The effect of climate change on plant communities is a major concern for me, because the range of my favorite woody monocot, the Joshua tree, may have to change quite a bit to compensate for a warmer climate. (For reference, see the photo of me setting up a pollination experiment on a Joshua tree in front of the Yucca Valley United Methodist church.) Previous projections have suggested that Joshua trees are going to be in trouble under a warming climate. Back in 2006, Science ran a cover article suggesting that climate change may make wildfires more frequent [$-a]. That’s a very real problem for Joshua tree’s range in the Mojave Desert – my lab has already lost field sites to brush fires in only about half a dozen years of focusing on Joshua trees. Another, more recent study has suggested that climate change is going to make the southwest U.S. even more arid&nbsp[$-a], which is also, obviously, a bad thing for plants (and people) in the region.

Earlier work of this sort usually modeled how climate change might increase or decrease the distribution of individual plant species – big, showy things like Joshua tree, Saguaro cactus, giant Sequoias. Loarie et al. improve over this by projecting changes in whole plant communities across the California floristic province. And they predict that up to 66% of plants endemic to California will lose more than 80% of their ranges. That’s a lot of diversity – more than just my study organism – at stake.

Correction:
In the original version of this post, I conflated the state of California, which does include a lot of Joshua tree’s range, with the California floristic province, which doesn’t. So Loarie et al.‘s new paper doesn’t directly impact Joshua trees. But it’s still cool/alarming, and decidedly post-worthy. In making that correction, I’ve also inserted a more recent study of climate change in the U.S. southwest, by Seager et al.

References:
Loarie SR, BE Carter, K Hayhoe, S McMahon, R Moe, CA Knight, and DD Ackerly. 2008. Climate change and the future of California’s endemic flora. PLoS ONE 3:e2502.

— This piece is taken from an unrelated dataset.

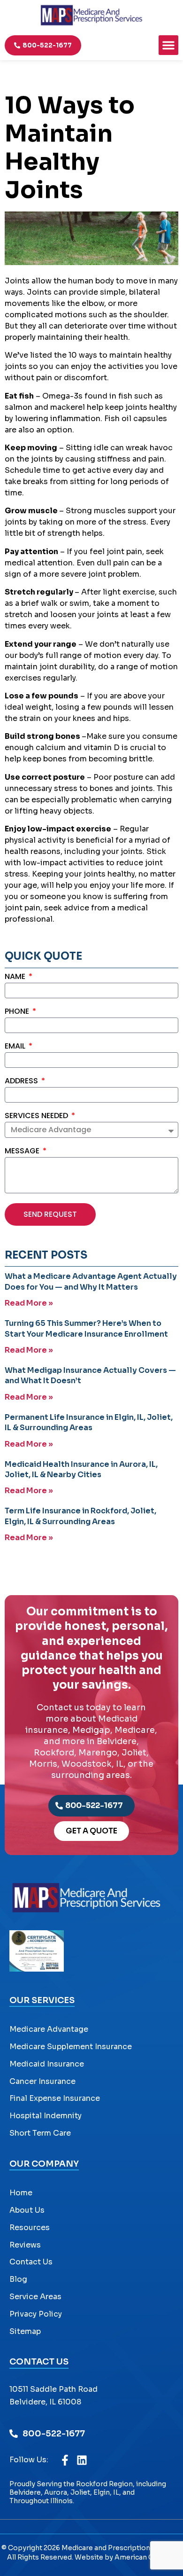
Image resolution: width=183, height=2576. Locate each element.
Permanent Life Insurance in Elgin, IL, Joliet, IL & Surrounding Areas (89, 1422)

Seager R, M Ting, I Held, Y Kushner, J Lu, G Vecchi, H-P Huang, N Harnik, A Leetmaa, N-C Lau, C Li, J Velez, and N Naik. 2007. Model projections of an imminent transition to a more arid climate in southwestern North America. Science 316:1181-4.

Westerling AL, HG Hidalgo, DR Cayan, and TW Swetnam. 2006. Warming and earlier spring increase western U.S. forest wildfire activity. Science 313:940-3.